When I first started out with my photography business, I thought that doing 20-30 weddings per year was the ultimate goal. I thought if I did 20 weddings, I would be making it “big time” or something. Now looking back, I can see that I was so very wrong. To some people, 20-30 weddings or booking session after session is their goal, and that’s great!! But for me, my goals have changed and shifted a bit.
There was a time (not too long ago) when I set my pricing lower than I should have, and kept very busy with sessions. I have now learned that what I do and how I invest my time in my business is worth much more than what I was selling it for. Now that I have realized this, I can do less- but for more worth. If that makes sense :) I’ve realized as much as I love photographing weddings and sessions, my time with my family and being present in the moment, is so valuable to me. I’m learning that I do not need to “show” others that I am busy with my photography business. This year I booked 13 weddings, turned many down and next year I will most likely book less. Not because I don’t like shooting weddings, but because I want to do my very best and have my attention where it needs to be in my life. My photography and small business is not who I am. Sure, I love it and it is a part of who I am but it is not all I am. Just a part.
When I am not photographing weddings or sessions, I am still taking photographs. In the quiet seasons, I can create photos and personal work that I otherwise couldn’t do if I was crazy busy. If I didn’t take the time for personal work, I feel like I would burn out so very easily. I would become uninspired, unmotivated. Photography is more to me than having an income, or making extra for our family. It was first a hobby and something that I really enjoyed, and I don’t ever want to lose that. If you are just getting started in a photography business, please let me just say- it is ok to not have session after session or wedding after wedding lined up. It’s just the beginning. Soon enough, people will see your personal work or other work that you are doing, and love it enough to hire you for what you are worth. Busyness, to me…does not necessarily equal success. Sometimes less is more. Enjoy the moment, and enjoy the journey :)
Much love!
Lauren says
Giiiirrrrl, I know EXACTLY how you feel on this. I took this same approach last year and gained so much more fulfillment out of my business…even with “doing” less.
Erika says
I need to remind myself of this more often. Thanks!
lynnesy says
awesome post arielle. i think a lot of photographers need to hear that. and brides :)
Hannah Elise says
great reminder..thank you!
jennifer blair says
I love this so much! I definitely thought the same things when I was new…heck, I’m still new! Ha! I can tell that I’m too busy when I don’t even want to pick up my camera. It’s time to step back from a few things then! This was very encouraging Arielle! Have a great day!
Faith says
This is such an insightful post, Arielle! “If I didn’t take the time for personal work, I feel like I would burn out so very easily. I would become uninspired, unmotivated.” This is helpful and even liberating advice for creatives.
Gillian says
i love what you say here! such a great perspective.
Heather says
You have a lot of wisdom friend. I agree that being busy doesn’t equal success, but being present does!
nicole says
i really needed this post, today. really truly. thank you :)

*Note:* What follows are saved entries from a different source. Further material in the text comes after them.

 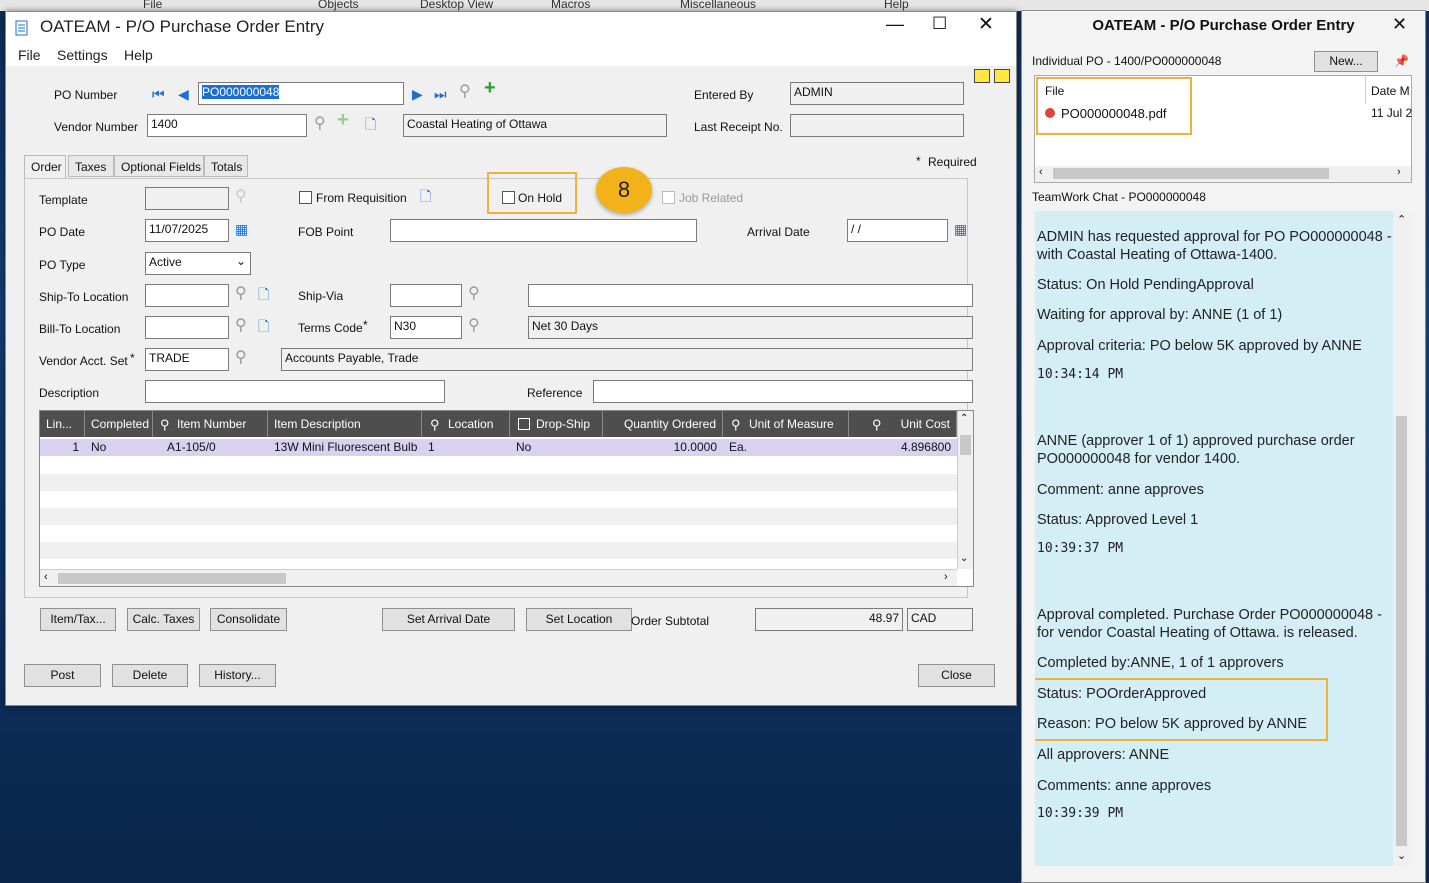 I want to click on consolidate-button: Consolidate, so click(x=248, y=620).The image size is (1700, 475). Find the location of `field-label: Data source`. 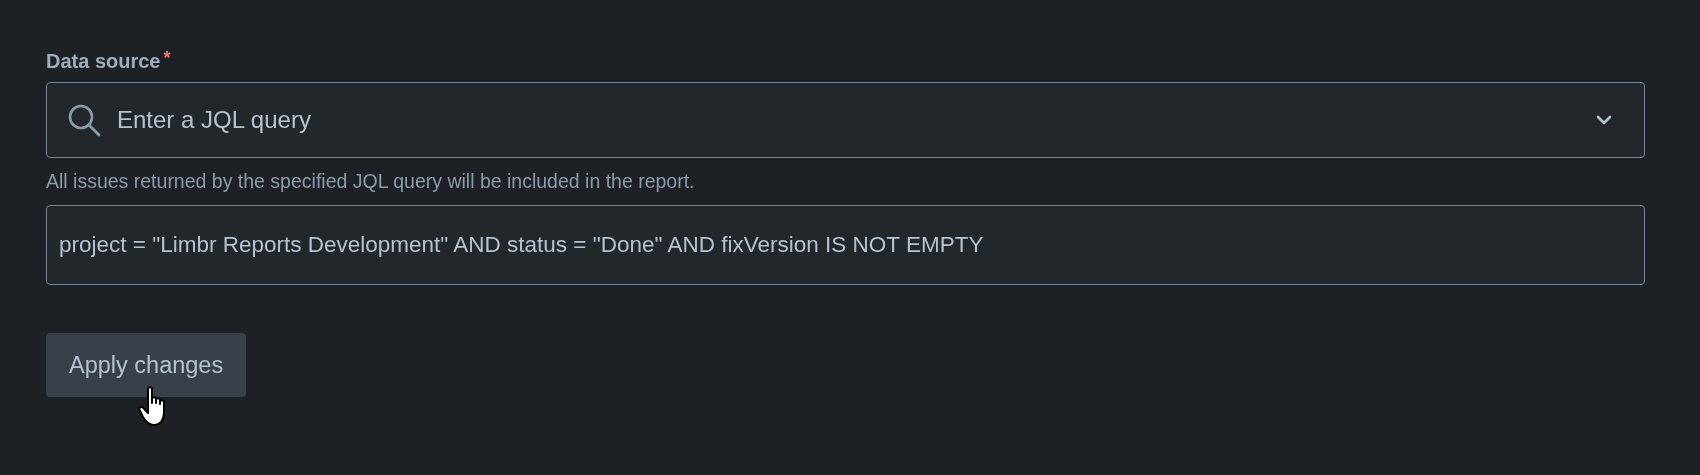

field-label: Data source is located at coordinates (104, 62).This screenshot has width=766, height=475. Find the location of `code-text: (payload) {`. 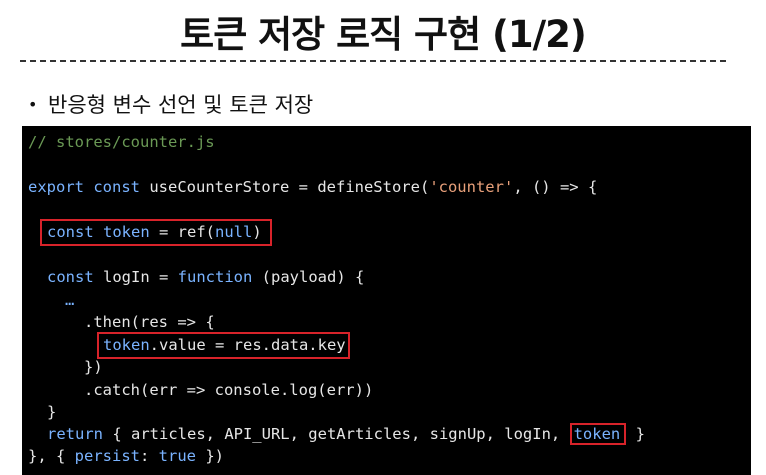

code-text: (payload) { is located at coordinates (308, 277).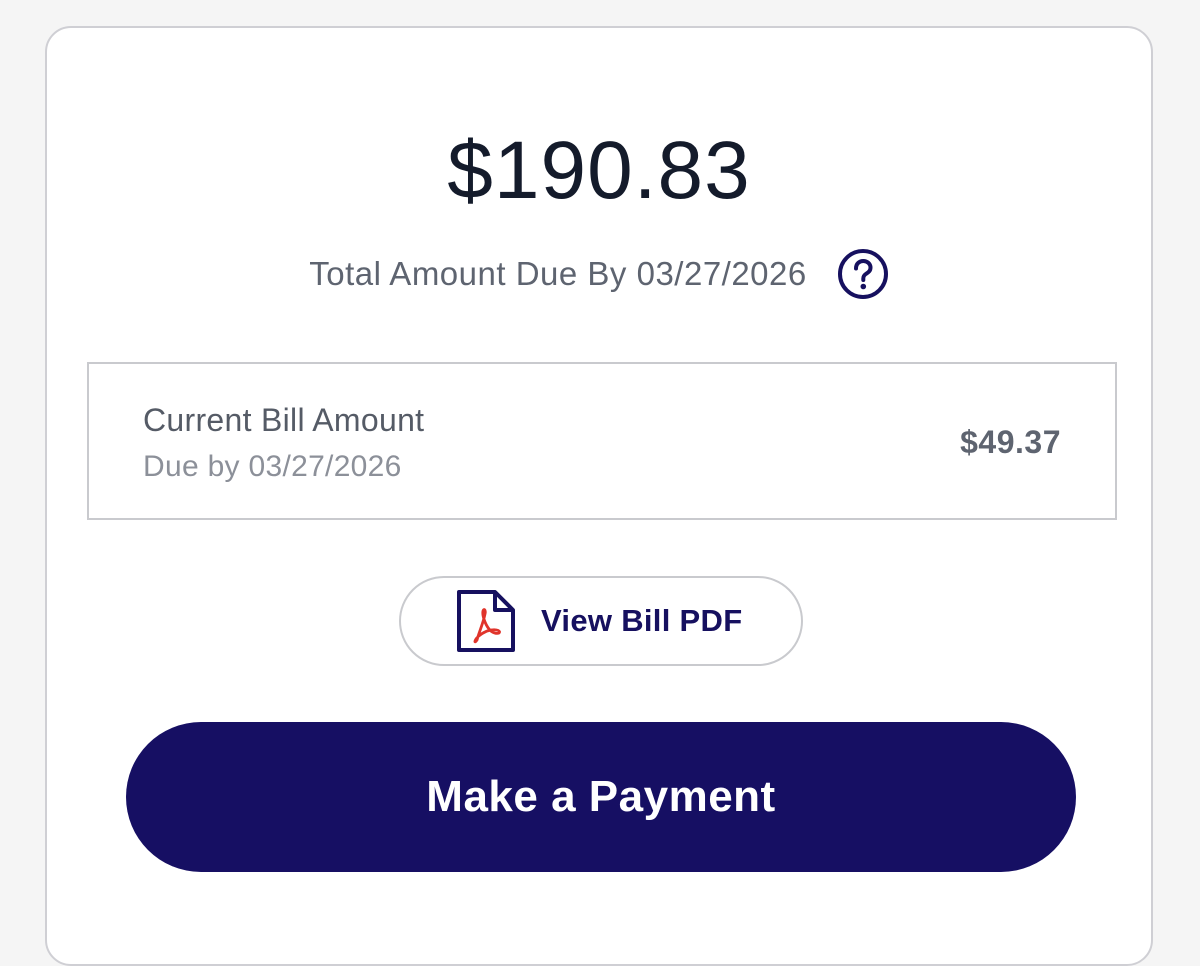  Describe the element at coordinates (863, 274) in the screenshot. I see `question-circle-icon` at that location. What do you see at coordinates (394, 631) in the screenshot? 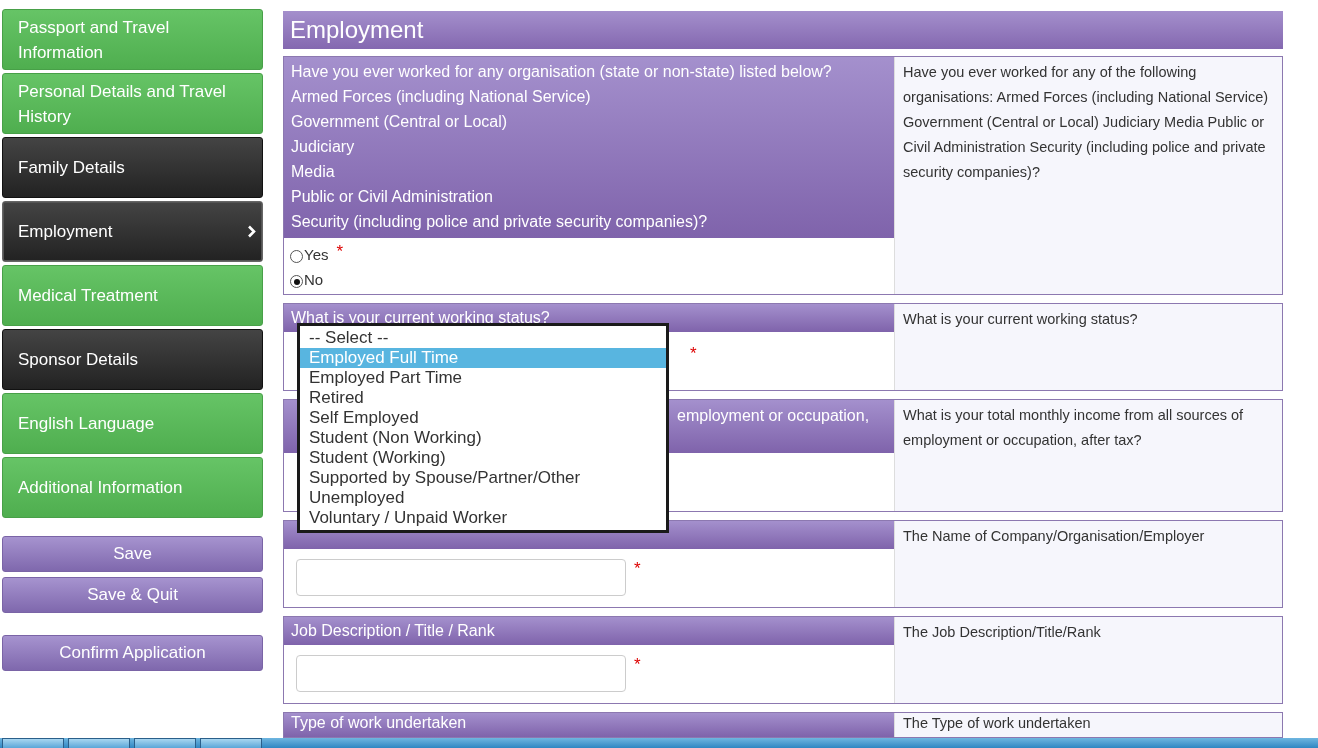
I see `question-text: Job Description / Title / Rank` at bounding box center [394, 631].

i’m just starting out my photog business and upgrading all of my equipment and i’m at the point of transitioning from my day job to just photography which is somewhat stressful! but this post helped me put everything back into perspective.
so, thank you!
Jennifer Birge says
I so needed to see this. It’s so hard to feel like you are succeeding when you don’t have many clients and you keep getting clients that only want to book when you are having a special deal, or not even then because you aren’t $100 or less anymore. I know I’m worth more and it’s hard when I don’t have many clients anymore. But the stress and workload and time was just not worth being so cheap.